The most important decision the Supreme Court’s justices will make in the new term that begins on Monday transcends the questions presented in any of its many cases. It is whether the court will resume or refrain from injecting itself into the country’s culture wars.casinofy
Although it may be hard at this point to remember anything about the court’s last term aside from the presidential immunity decision with which it ended, the fact is that the term was largely devoid of culture war material. The justices stopped short of ruling on the merits of the two abortion cases they had initially agreed to decide. And there were no decisions that dealt explicitly with religion, though, of course, nearly every anti-abortion law, such as Idaho’s Defense of Life Act at issue in one of those cases, can be traced to a religious view of when life begins.
That hiatus can’t last. Dozens of religion cases are making their way through the federal and state judicial systems, many filed by plaintiffs with the Supreme Court in mind. That is hardly surprising. The court’s recent decisions, including those in favor of a football coach who commandeered the 50-yard line for public prayer and a web designer whose religion supposedly prevented her from creating wedding sites for same-sex couples, have emboldened those seeking to elevate the role of religion in public life. Further, these individuals and organizations have found ardent allies among judges named to the lower federal courts by President Donald Trump.
Several years ago, I used the phrase “grievance conservatism” to describe Justice Samuel Alito’s odd assertion, made in a 2020 speech to the Federalist Society, that “in certain quarters, religious liberty is fast becoming a disfavored right.” Grievance conservatism, I wrote, is “fueled by a belief that even when it’s winning, it’s losing, and losing unfairly.” Surveying the current landscape, however, I think the phrase is due for a refinement. What we are seeing now is grievance Christianity.

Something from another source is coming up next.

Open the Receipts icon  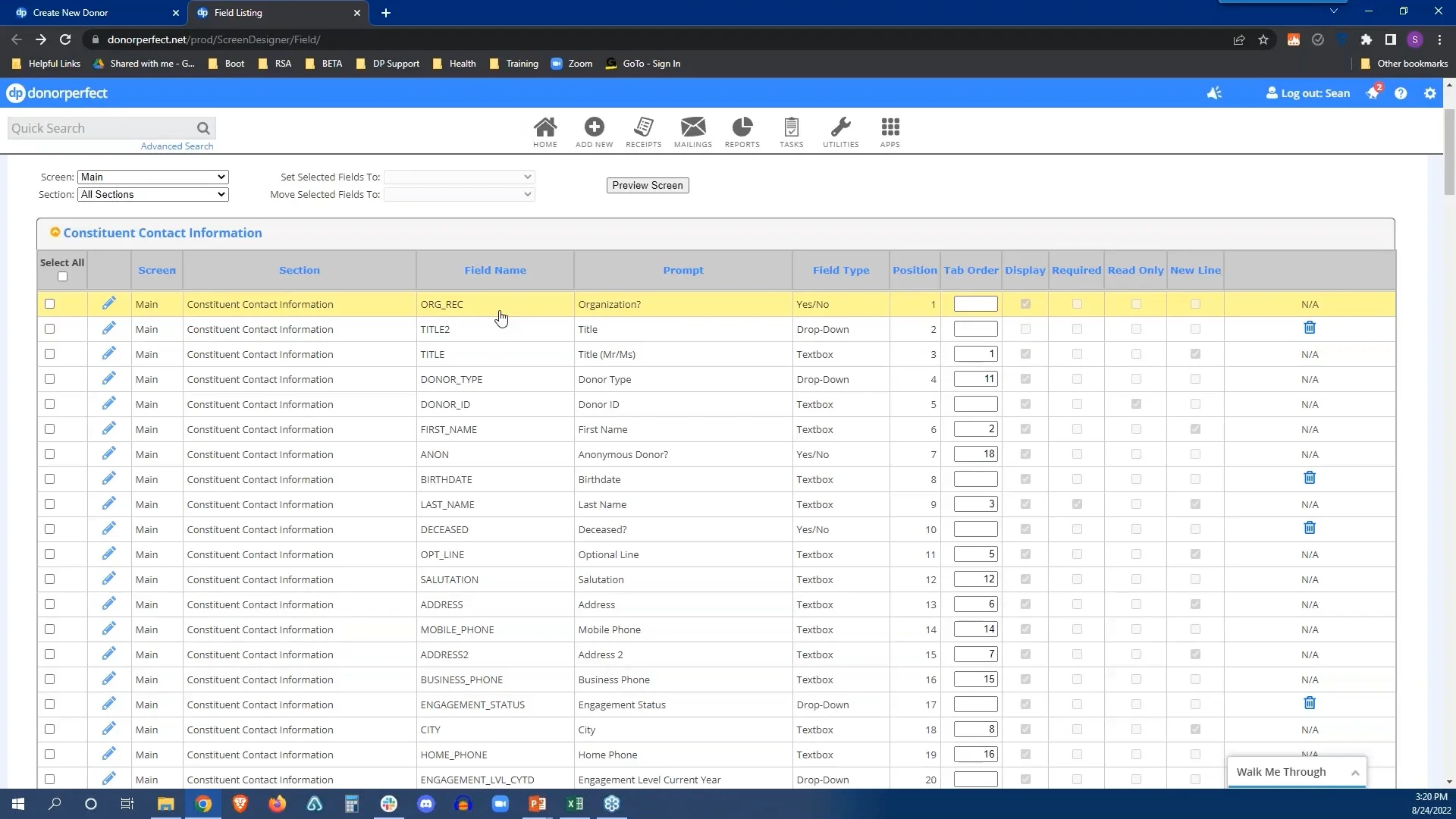[x=643, y=129]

Consider a recent order granted by a federal district judge in North Dakota, Daniel Traynor. He ruled for the Diocese of Bismarck and a Catholic employers’ organization in their challenge to a rule the Biden administration issued under the Pregnant Workers Fairness Act. The 2022 law requires employers to grant “reasonable accommodations” for pregnancy, childbirth and “related medical conditions,” and bars employers from retaliating against an employee who requests an accommodation.
Under an interpretation from the Equal Employment Opportunity Commission that became effective this summer, the law also applies to accommodations needed by employees for abortion care and fertility treatments. The plaintiffs noted that it would be a firing offense for one of their employees to even request such an accommodation because it would violate the Catholic faith. By prohibiting them from taking such an action, the plaintiffs argued, the rule violated their rights as employers to practice their religion as they please under the First Amendment’s Free Exercise Clause.